From TV’s “The Bear” to the simmering restaurant thriller “Boiling Point” we seem drawn to angry-but-vulnerable chefs in pop culture. But how do such stereotypes shape who works in kitchens and how they treat their colleagues? Is “kitchen culture”, with its macho rough and tumble norms, always so different from the work culture so many of us face – including in academia? Sociologist Ellen T. Meiser joins us from Hawaii to discuss this and more, reflecting on her new book Making It: Success in the Commercial Kitchen. She tells us about her lifelong fascination with kitchens – from teenage shift work in Anchorage, Alaska, to studying baking and pastry at the Culinary Institute of America and entering the field of Food Studies.

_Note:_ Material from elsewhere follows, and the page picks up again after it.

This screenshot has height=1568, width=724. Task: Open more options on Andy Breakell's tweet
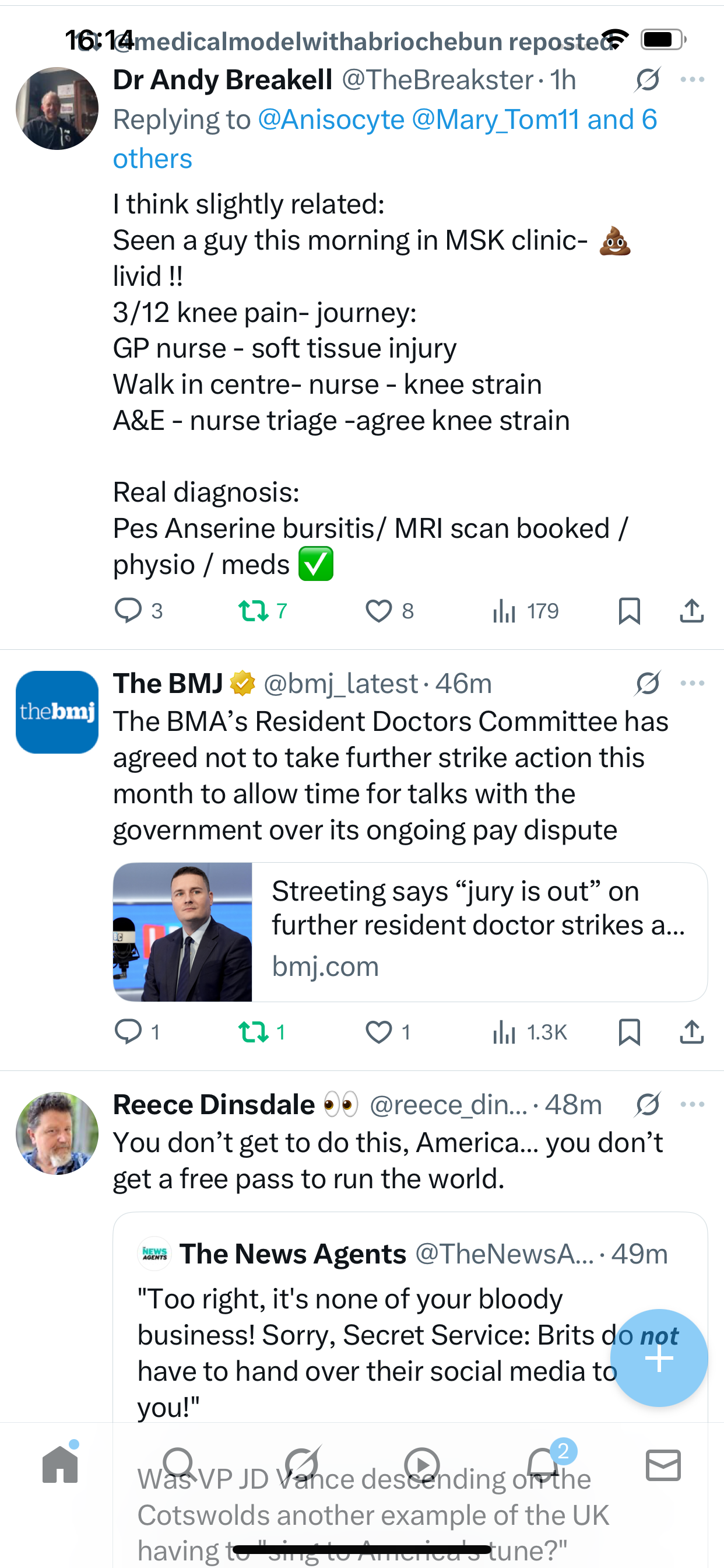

We ask: how do scars serve as a kind of currency in commercial kitchens amid values of stoicism, perseverance and pain? How does the transience of worker populations make kitchens sites of risk and low accountability? And how does “scarring” take place beyond the kitchen, in a traumatogenic society where individuals, but also our planet, face significant harm?

With celebration of the late chef and author Anthony Bourdain.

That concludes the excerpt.